Frequency driven organic memristive devices for neuromorphic short term and long term plasticity

Abstract

The concomitant and concurrent presence of cellular mechanisms, such as the activity-dependent Long Term Potentiation (LTP) and Depression (LTD), and the Short Term Plasticity (STP) is believed to be at the basis of encoding memories in brains. Thus, the best possible emulation of these fundamental brain activities is essential for developing bioinspired circuits and novel adaptive technologies, and, looking in perspective, an efficient brain-machine interface. In this framework, memristive devices are increasingly considered as key elements in the emerging fields of neuromorphic engineering and computing because of their synaptic-like plasticity properties.

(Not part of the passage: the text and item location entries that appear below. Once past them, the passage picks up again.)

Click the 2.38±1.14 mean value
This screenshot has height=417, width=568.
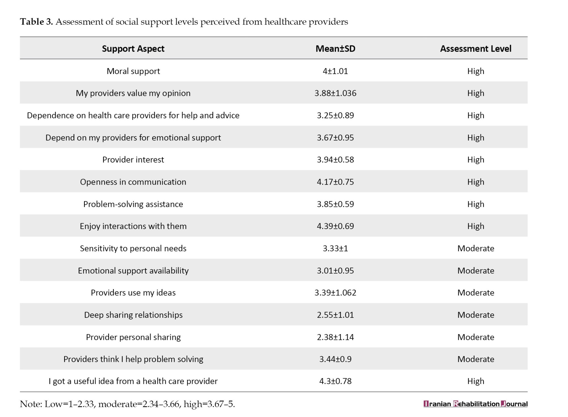coord(335,337)

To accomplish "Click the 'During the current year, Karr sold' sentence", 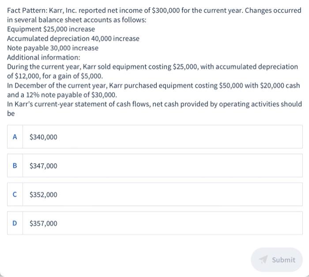I will pyautogui.click(x=152, y=67).
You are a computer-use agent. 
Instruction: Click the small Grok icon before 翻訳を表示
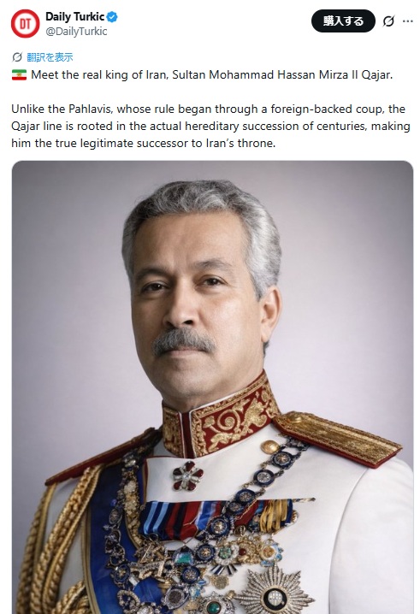(17, 57)
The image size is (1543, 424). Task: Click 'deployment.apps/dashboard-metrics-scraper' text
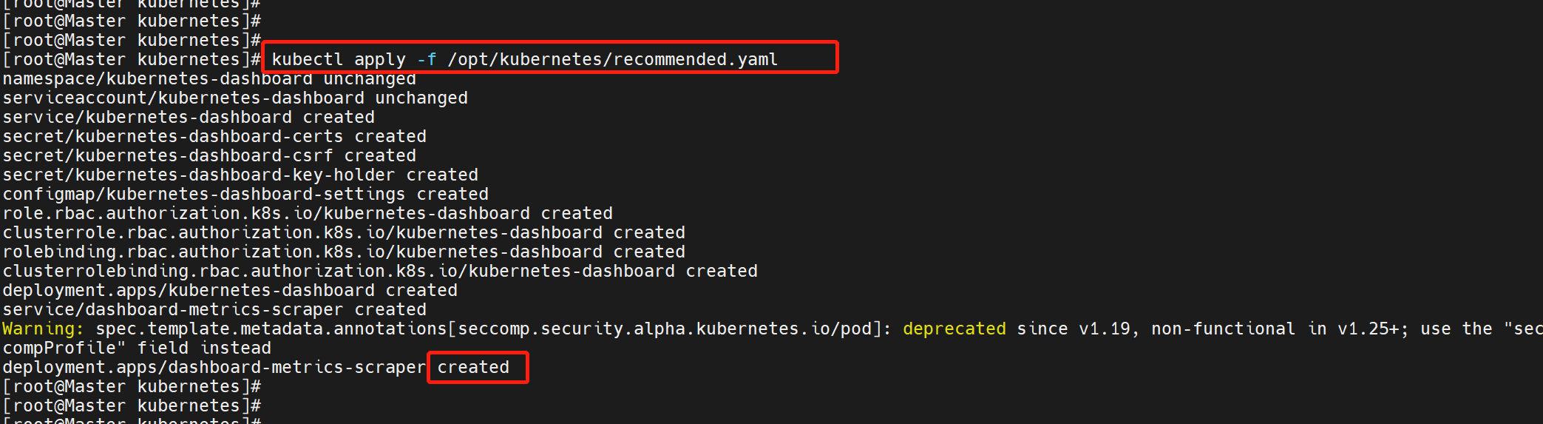214,367
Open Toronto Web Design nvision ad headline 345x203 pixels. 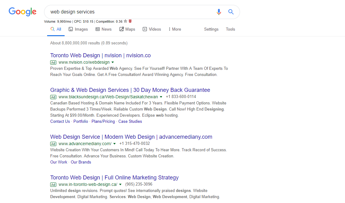click(100, 55)
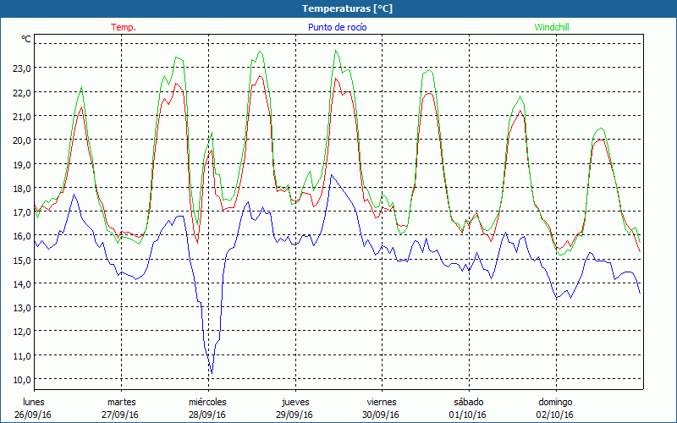Select the sábado day label

[468, 402]
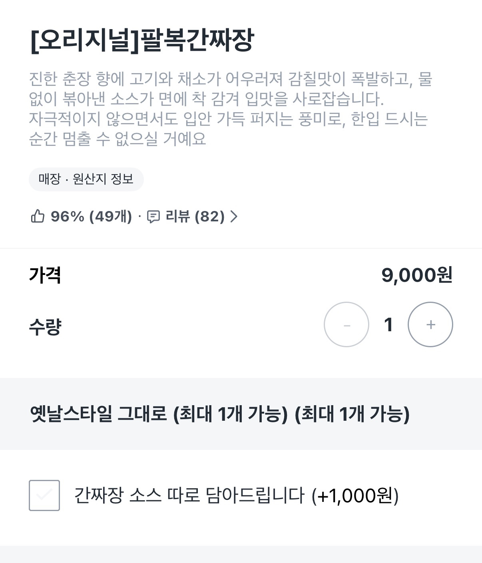Tap the thumbs-up like icon

point(38,217)
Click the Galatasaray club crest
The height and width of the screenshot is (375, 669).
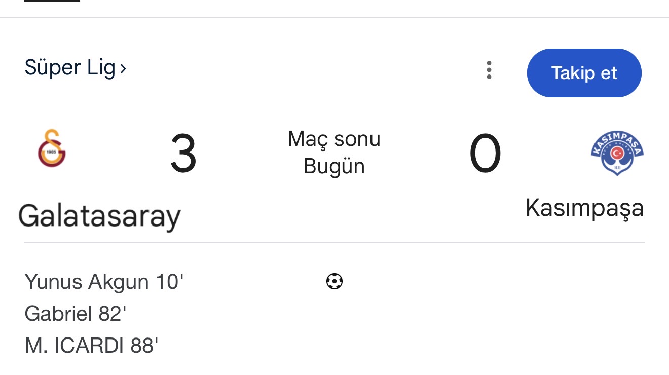coord(52,148)
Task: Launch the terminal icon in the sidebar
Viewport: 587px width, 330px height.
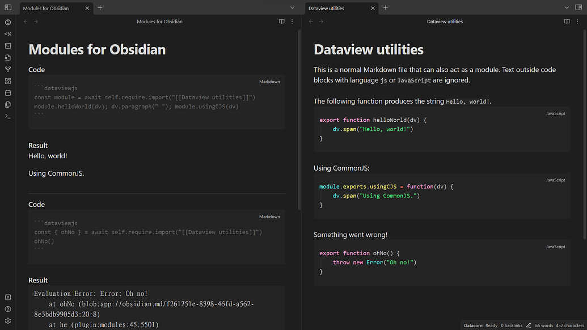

Here we demonstrate the realization of organic memristive devices (OMDs), based on polyaniline (PANI), mimicking controlled neuromorphic functions. In particular our OMDs exhibit LTD or LTP by varying the polarity or, more interestingly, by varying the frequency of the incoming stimuli, according to the typical biological patterns. In both cases, OMDs show also an effect analogous to the transition between short term to long term memory, as a function of the total number of received pulses. We validate that organic memristors represent an important step toward an “intelligent” neuroprosthetics demonstrating through the hardware implementation of OMDs neuromorphic functionalities, the possibility of pairing the frequency dependence of synaptic signals with the non-volatile evolution of the internal memory states of the device.